In the work of Fabien Giraud and Raphaël Siboni, separation is intended to be less violent, but no less radical. At the Loevenbruck Gallery, the exhibition has two titles: La Condition and Le Barrage. These two statements first of all name the Symptom, and then one of the ways of curing it. But they do not cut, they block. The barrage is in fact the artefact which makes it possible to alter the course of a river imposing the revolution of matter as energy, not by a stoppage but by a regulation. Returning to the etymology of the word, they regard the barrage as being the expression of the river, its manifestation, but also what permits its extraction and its transformation by imposing upon it a pressure from outside (ex pressio). The artists present two sculptures, two cars, compressed and then decompressed by hand, one arranged on the floor and the other upright, as if embedded in the gallery’s structure, and seemingly taking the measure of the space. The event is what is created in the discrepancy given rise to by duplication and repetition. And a video which lasts for a day of the exhibition and presents a flow of images which explore and show the Barrage. By extracting two cars from the flow of their « Creation, Destruction and Retrieval », they try to interrupt the continuous movement of industrial creation. Extraction is the gesture which here makes the barrage, the barrage which they regard as a condition of the Event. Sculpture becomes the possibility of erecting something « like a possible new world ».

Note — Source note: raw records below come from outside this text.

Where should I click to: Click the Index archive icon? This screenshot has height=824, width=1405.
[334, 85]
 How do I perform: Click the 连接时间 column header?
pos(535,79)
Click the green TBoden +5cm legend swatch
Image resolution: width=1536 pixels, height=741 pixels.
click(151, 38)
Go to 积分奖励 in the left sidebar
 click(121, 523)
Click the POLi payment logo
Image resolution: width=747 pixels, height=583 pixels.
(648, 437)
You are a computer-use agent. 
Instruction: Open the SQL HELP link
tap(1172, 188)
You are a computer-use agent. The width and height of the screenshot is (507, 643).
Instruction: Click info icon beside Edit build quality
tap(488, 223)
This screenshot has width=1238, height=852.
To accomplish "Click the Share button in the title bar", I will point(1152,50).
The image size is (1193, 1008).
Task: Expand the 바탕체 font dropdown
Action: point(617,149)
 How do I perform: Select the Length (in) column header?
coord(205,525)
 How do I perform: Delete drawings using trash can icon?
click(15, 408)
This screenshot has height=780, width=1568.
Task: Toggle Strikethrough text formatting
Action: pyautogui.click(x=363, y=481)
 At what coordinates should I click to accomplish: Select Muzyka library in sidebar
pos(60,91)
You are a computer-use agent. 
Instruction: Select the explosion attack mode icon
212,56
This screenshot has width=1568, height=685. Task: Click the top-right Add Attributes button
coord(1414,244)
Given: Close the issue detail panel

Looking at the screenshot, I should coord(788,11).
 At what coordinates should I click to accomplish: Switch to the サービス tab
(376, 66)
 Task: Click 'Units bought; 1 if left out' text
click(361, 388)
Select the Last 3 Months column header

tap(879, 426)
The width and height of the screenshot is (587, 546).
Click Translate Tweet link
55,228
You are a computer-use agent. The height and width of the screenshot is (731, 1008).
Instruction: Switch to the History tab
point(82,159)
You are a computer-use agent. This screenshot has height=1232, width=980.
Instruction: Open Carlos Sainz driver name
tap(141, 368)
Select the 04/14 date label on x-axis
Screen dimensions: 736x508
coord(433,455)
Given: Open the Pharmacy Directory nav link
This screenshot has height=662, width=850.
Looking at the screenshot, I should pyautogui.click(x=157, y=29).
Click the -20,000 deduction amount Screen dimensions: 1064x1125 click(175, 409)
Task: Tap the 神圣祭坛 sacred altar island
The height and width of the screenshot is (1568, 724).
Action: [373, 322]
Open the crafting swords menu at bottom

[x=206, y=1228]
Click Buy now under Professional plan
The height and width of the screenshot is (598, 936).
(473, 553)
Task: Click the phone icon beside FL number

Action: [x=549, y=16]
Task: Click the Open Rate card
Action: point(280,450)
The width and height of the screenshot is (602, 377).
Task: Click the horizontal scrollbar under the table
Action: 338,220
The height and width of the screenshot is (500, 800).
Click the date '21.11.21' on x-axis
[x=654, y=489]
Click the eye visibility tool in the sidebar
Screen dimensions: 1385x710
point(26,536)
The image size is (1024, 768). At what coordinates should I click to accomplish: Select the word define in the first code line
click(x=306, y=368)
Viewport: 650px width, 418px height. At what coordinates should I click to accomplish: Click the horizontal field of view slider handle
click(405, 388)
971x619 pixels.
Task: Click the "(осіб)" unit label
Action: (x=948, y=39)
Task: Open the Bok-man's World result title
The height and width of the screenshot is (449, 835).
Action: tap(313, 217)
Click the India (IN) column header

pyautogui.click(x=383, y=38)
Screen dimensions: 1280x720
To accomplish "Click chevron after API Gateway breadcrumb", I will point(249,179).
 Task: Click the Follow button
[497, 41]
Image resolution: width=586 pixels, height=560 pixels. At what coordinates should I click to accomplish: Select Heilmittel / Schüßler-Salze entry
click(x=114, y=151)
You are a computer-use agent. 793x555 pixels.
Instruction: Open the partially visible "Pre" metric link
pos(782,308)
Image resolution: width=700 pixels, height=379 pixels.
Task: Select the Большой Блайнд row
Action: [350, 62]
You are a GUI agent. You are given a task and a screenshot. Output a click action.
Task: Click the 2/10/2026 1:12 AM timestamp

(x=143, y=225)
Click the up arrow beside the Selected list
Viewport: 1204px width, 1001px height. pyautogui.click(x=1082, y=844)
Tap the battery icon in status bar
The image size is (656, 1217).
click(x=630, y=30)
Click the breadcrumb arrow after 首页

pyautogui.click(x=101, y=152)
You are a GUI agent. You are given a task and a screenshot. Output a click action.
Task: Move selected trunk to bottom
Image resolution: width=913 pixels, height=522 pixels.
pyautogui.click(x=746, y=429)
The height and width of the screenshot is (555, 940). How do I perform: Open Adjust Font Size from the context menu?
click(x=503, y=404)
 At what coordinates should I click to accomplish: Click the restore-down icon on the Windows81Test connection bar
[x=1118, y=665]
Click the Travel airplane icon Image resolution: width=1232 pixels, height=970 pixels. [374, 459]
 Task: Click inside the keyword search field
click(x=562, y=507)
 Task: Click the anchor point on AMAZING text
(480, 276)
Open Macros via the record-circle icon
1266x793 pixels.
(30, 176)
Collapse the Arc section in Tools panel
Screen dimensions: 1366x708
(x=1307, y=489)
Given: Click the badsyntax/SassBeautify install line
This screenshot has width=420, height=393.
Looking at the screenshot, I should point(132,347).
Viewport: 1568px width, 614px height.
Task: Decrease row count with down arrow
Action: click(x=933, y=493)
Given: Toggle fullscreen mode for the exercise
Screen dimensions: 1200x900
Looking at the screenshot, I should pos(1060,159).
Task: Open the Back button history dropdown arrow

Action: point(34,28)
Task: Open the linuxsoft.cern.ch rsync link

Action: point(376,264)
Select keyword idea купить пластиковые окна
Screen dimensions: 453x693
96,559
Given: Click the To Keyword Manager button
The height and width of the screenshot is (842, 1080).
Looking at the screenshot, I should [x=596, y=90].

In their particular singularity, these artists display, in these recent works, their desire to break with and be done with the Relation as form: on the one hand, the assumed violence of the cut, on the other the nuance of the barrage. They make an attempt here to redefine the contours of the very notion of artistic experience.
Étienne Chambaud,
Contre-Histoire de la Séparation, curated by Chiara Parisi. Centre International d’Art & du Paysage, Ile de Vassivière. From 14 November 2010 to 27 February 2011.
Objets Rédimés. Galerie Bugada & Cargnel, Paris. From 19 November 2010 to 8 January 2011.
Fabien Giraud and Raphaël Siboni,
La Condition. Le Barrage. Galerie Loevenbruck, Paris. From 10 December 2010 to 15 January 2011.